Bruce began to puzzle friends in other small ways. In his letter to Cary Welch about Volans, he mentioned his interest in the astonishing revival of Orthodoxy in Russia. “I didn’t know if you know, but I now think of myself as Orthodox and will be going back at some point to Athos to stay with my Serbian friends at the monastery of Chilandari.” A week later he wrote to Nin Dutton of other goings-on. “The first news is that I finished and edited a new book: the tide
Utz. Tout court
! Anyhow, it seems to have caught the imagination of the publisher because we’re suddenly inundated with money which we don’t really want. My temperament tells me to give it away: but that’s not so easy. And it’s certainly a change from being on the breadline.”
Two of his books –
On the Black Hill
and
The Viceroy of Ouidah
– had just been adapted for film.
*1
His new agent, Gillon Aitken, had at this point also secured an advance of £100,000 for
Utz
as well as for a collection of journalism to be titled after the question posed by Rimbaud in the Ethiopian desert: “What am I doing here?”
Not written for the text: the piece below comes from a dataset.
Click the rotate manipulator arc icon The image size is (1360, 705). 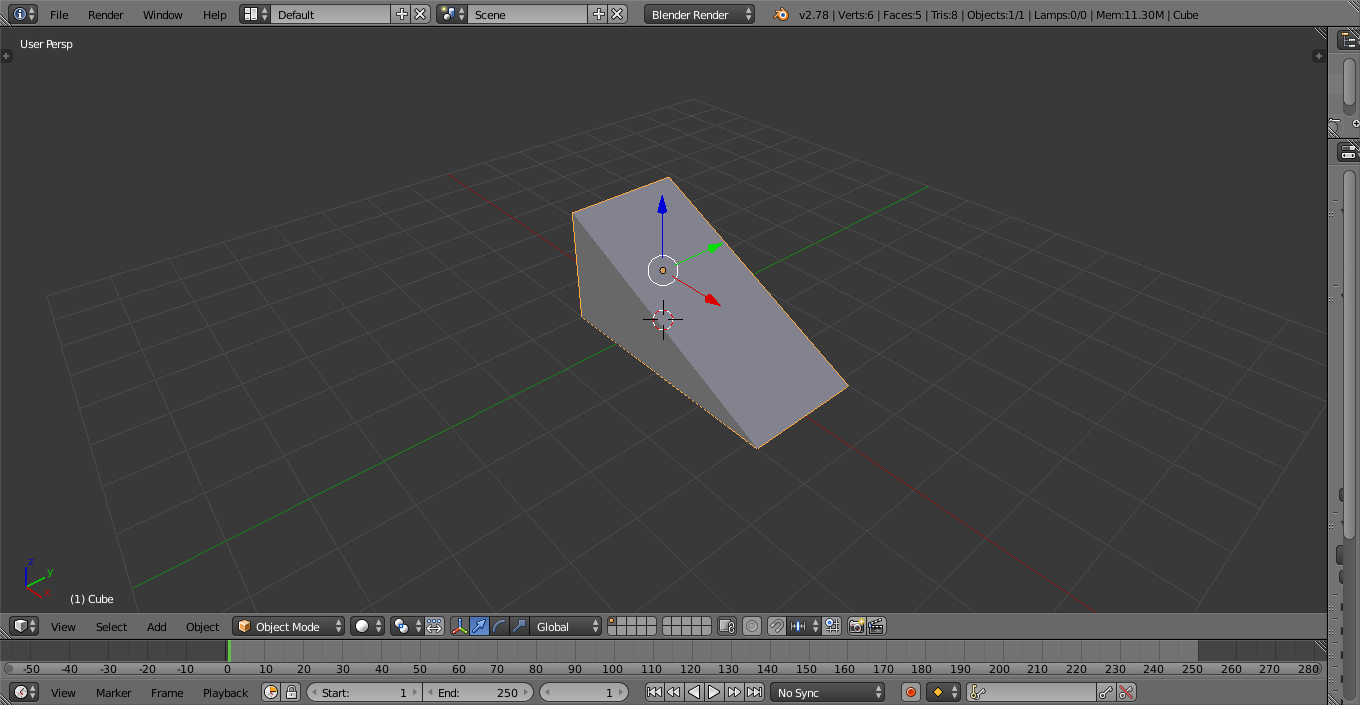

After 20 years of struggling to make a living, Bruce was in a better financial position than he had ever been. He had a sense of new-found wealth; also of new-found health. “Still convinced that he is making a unique recovery,” read his medical report.
What also surprised friends about his illness was the way he became more himself. A new strain of sweetness entered his observations – an enjoyment of simple pleasures.
Propped up in bed in the Churchill, he registered in his notebook an uncomplicated satisfaction with life. “Last night Sister Patterson came in and gave me one of her ‘healing touch’ massages. She really does make me believe in the ‘laying on’ of hands. Afterwards I felt completely relaxed . . . After she massaged my hands, she flicks her own as if she were casting out demons . . . This time the oil smelled of something I knew perfectly well, lemony. But I was so perfectly happy I forgot to ask her.”
Once he had finished
Utz,
he threw himself into editing his journalism. He helped me – by no means a close friend – with my first novel. He understood immediately how to make it better and asked me to dedicate it to him. In his notebook he alluded to future projects. He wanted to write a book on healing. In hospital, he read a small-printed Bible from which he marked passages that seemed consistent with his pilgrimage, including a verse from Saint Mark: “And he ordained twelve that they should be with him, and that he might send them forth to paradise. And to have power to heal sicknesses and to cast out devils.” Thrilled by the description of the Boanerges as “the sons of Thunder”, he wrote: “That’s it. Now I know where to start. The title can be everything.”